» **WHAT TO PRODUCE**:
Type the entries out again exactly as they read, but leave every picture behind.

» **AVAILABLE DATA**:
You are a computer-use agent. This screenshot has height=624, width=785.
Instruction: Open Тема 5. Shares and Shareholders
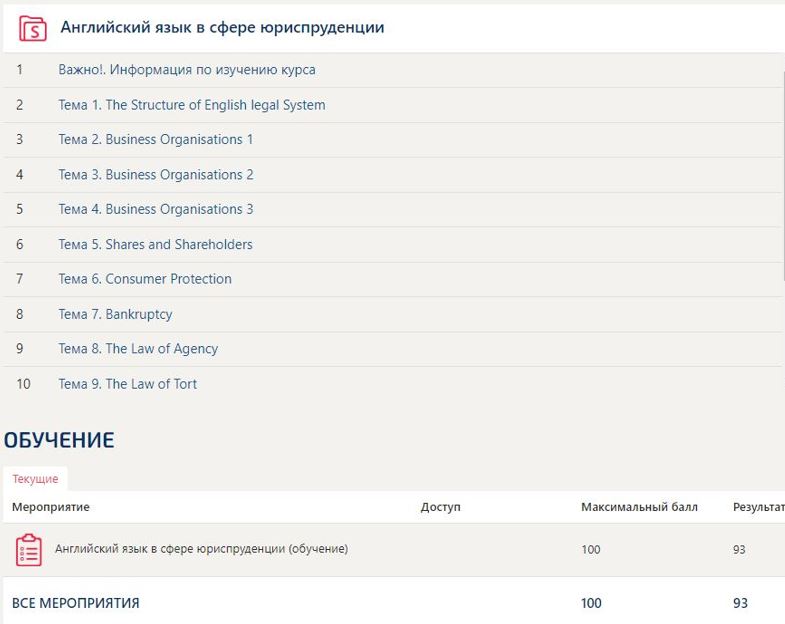155,244
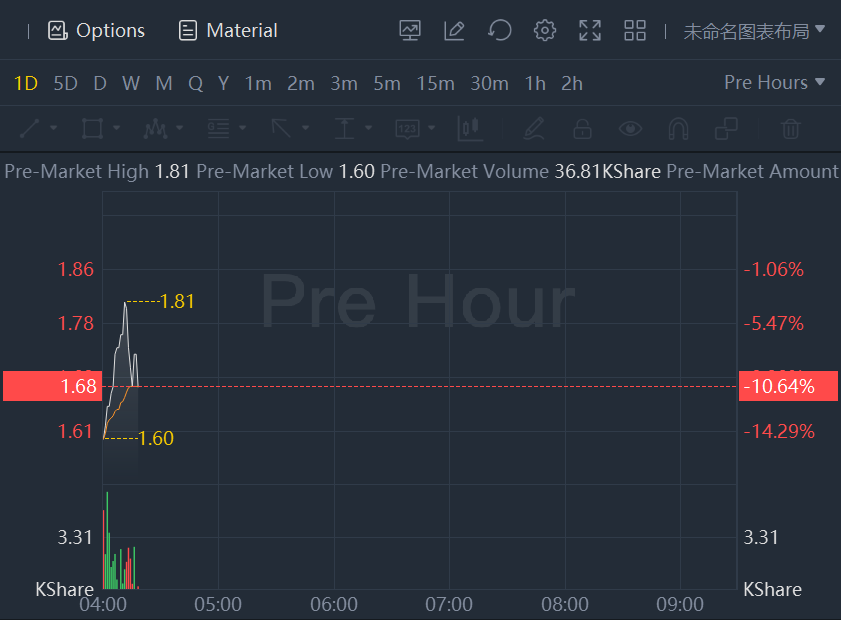841x620 pixels.
Task: Switch to 15m interval
Action: (435, 83)
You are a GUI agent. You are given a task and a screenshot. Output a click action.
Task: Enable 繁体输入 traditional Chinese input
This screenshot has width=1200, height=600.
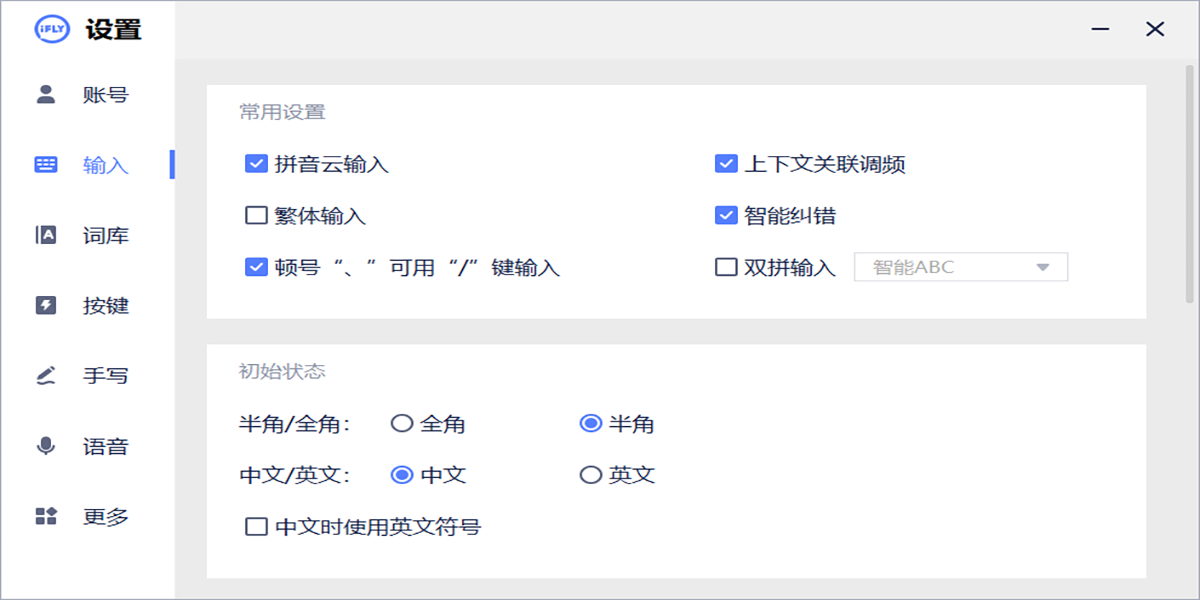(256, 216)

» **WORKED SOLUTION**:
You are a computer-use agent. This screenshot has height=624, width=785.
Instruction: Open Тема 5. Shares and Shareholders
155,244
841x620 pixels.
Task: Switch to 15m interval
Action: (435, 83)
You are a GUI agent. You are given a task and a screenshot. Output a click action.
Task: Enable 繁体输入 traditional Chinese input
This screenshot has width=1200, height=600.
(256, 216)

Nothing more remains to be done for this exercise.